Extrait retenu
####################

Or, la stratégie de M. Blackburn laisse à croire que les fonctionnaires sont déjà pointés du doigt : il a annoncé qu’une enquête était en cours afin de trouver le fonctionnaire fautif et que les modalités de travail de ces derniers seront revues. Il priorise donc une initiative susceptible de le favoriser à court terme, caractéristique essentielle d’un élu. (Parenteau, 1996, p. 255).

Analysons maintenant la situation selon le regard de « monsieur-madame-tout-le-monde ». En voyant les médias décrier haut et fort un acte possiblement illégal de leur gouvernement, les sourcils frondent. Une fois de plus.  En voyant le ministre décrier lui-même la situation, la qualifier d’« embarrassante » et de « grave, très grave » et l’entendre dire que des mesures sont présentement mises en place pour trouver les fonctionnaires coupables de ces erreurs (Radio-Canada, 2010), c’est la carte rassurante qui est joué, alimentant toutefois cette perception négative envers les fonctionnaires.

Bien entendu, cela laisse l’impression à la population que le ministre prend ses responsabilités en cherchant le coupable. Seulement, le ministre oublie que quelqu’un, quelque part, a demandé ces informations et qu’elles ont circulé pendant des années, entre autres au sein du personnel politique du ministère. En pointant tout de suite les fonctionnaires comme responsables de la bourde, M. Blackburn brandit le concept d’imputabilité des fonctionnaires et dirige l’attention vers eux, esquivant lui aussi le rôle possible du personnel politique et des ministres.

Dans les deux cas, nous notons un transfert de responsabilité, de ministérielle à administrative (imputabilité), créant une certaine confusion constitutionnelle (Bourgault, 1997, p.33-35). Qui plus est, le développement du concept d’imputabilité, dans le système canadien, rend la fonction publique nerveuse et plus méfiante envers les élus, affectant ainsi la qualité de la coopération dans le travail ministériel (Mercier, 2008, p.55). Selon Bourgault, « un fonctionnaire peut devenir le bouc émissaire pour une politique qui a mal tourné » (Bourgault, 1997, p. 25) et c’est précisément le risque dans ces deux cas. Le transfert, parfois très subtil, de la responsabilité ministérielle vers la responsabilité administrative en revient à brandir au-dessus de la tête des fonctionnaires une épée de Damoclès, puisque, s’ils ne sont pas responsables de l’erreur, le fardeau de la preuve leur incombe, et s’il y a apparence de faute, tous les moyens sont solidement mis en place pour les pointer du doigt.

####################

Données fournies

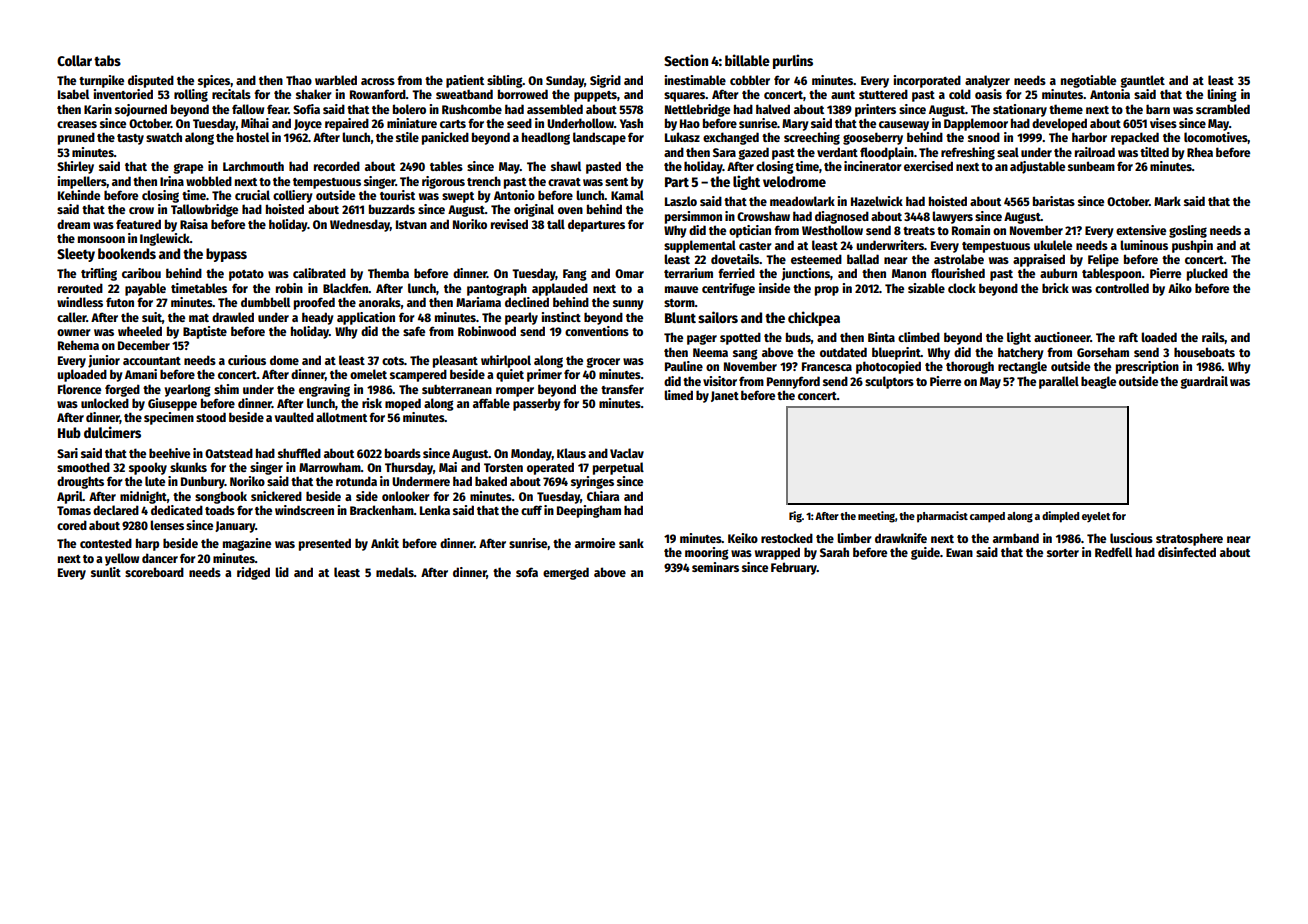 This page has width=1308, height=924. What do you see at coordinates (144, 345) in the page?
I see `December` at bounding box center [144, 345].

####################

Exercices à traiter
1) Modifiez l'extrait retenu en recopiant le passage qui commence par les mots « Bien entendu, cela » et s'achève sur « et des ministres. », et remplacez-y « la bourde » par « la gaffe ».
2) D'après l'extrait retenu, par quels termes le ministre qualifie-t-il lui-même la situation ?
3) Prolongez l'extrait retenu sur la responsabilité ministérielle et l'imputabilité des fonctionnaires à partir de sa dernière phrase.
Il n'est pas nécessaire de recourir aux données fournies.

Réponses définitives
1)
Bien entendu, cela laisse l’impression à la population que le ministre prend ses responsabilités en cherchant le coupable. Seulement, le ministre oublie que quelqu’un, quelque part, a demandé ces informations et qu’elles ont circulé pendant des années, entre autres au sein du personnel politique du ministère. En pointant tout de suite les fonctionnaires comme responsables de la gaffe, M. Blackburn brandit le concept d’imputabilité des fonctionnaires et dirige l’attention vers eux, esquivant lui aussi le rôle possible du personnel politique et des ministres.

2) Il la qualifie d'« embarrassante » et de « grave, très grave ».

3)
Ces tactiques mises en place pour affronter les tempêtes politiques mettent à mal l’ensemble des institutions politiques et la qualité de la démocratie dans son ensemble. Cette obsession à jouer sur une définition diffuse des responsabilités alimente en retour, de la part des citoyens, un mécontentement envers l’appareil gouvernemental, mécontentement qui se transforme trop souvent en cynisme envers les personnes qui se dédient au service public.

 

Références :

BOURGAULT, J. (dir.), DEMERS, M. et C. WILLIAMS (1997). Administration publique et management public – Expériences canadiennes, Québec, Les publications du Québec, pp.17-41.

CASTONGUAY, Alex. « Ingérence systématique au bureau de Paradis », Le Devoir (Montréal), 2 octobre 2010, http://www.ledevoir.com/politique/canada/297387/ingerence-systematique-au-bureau-de-paradis, page consultée le 3 octobre 2010.

MERCIER, J. (2002). L’administration publique, de l’école classique au nouveau management, Québec, Presses de l’Université Laval, 518 pages.

PARENTEAU, R. (dir), (1996). Management public, comprendre et gérer les institutions de l’État, Sainte-Foy, PUQ, pp. 249-299.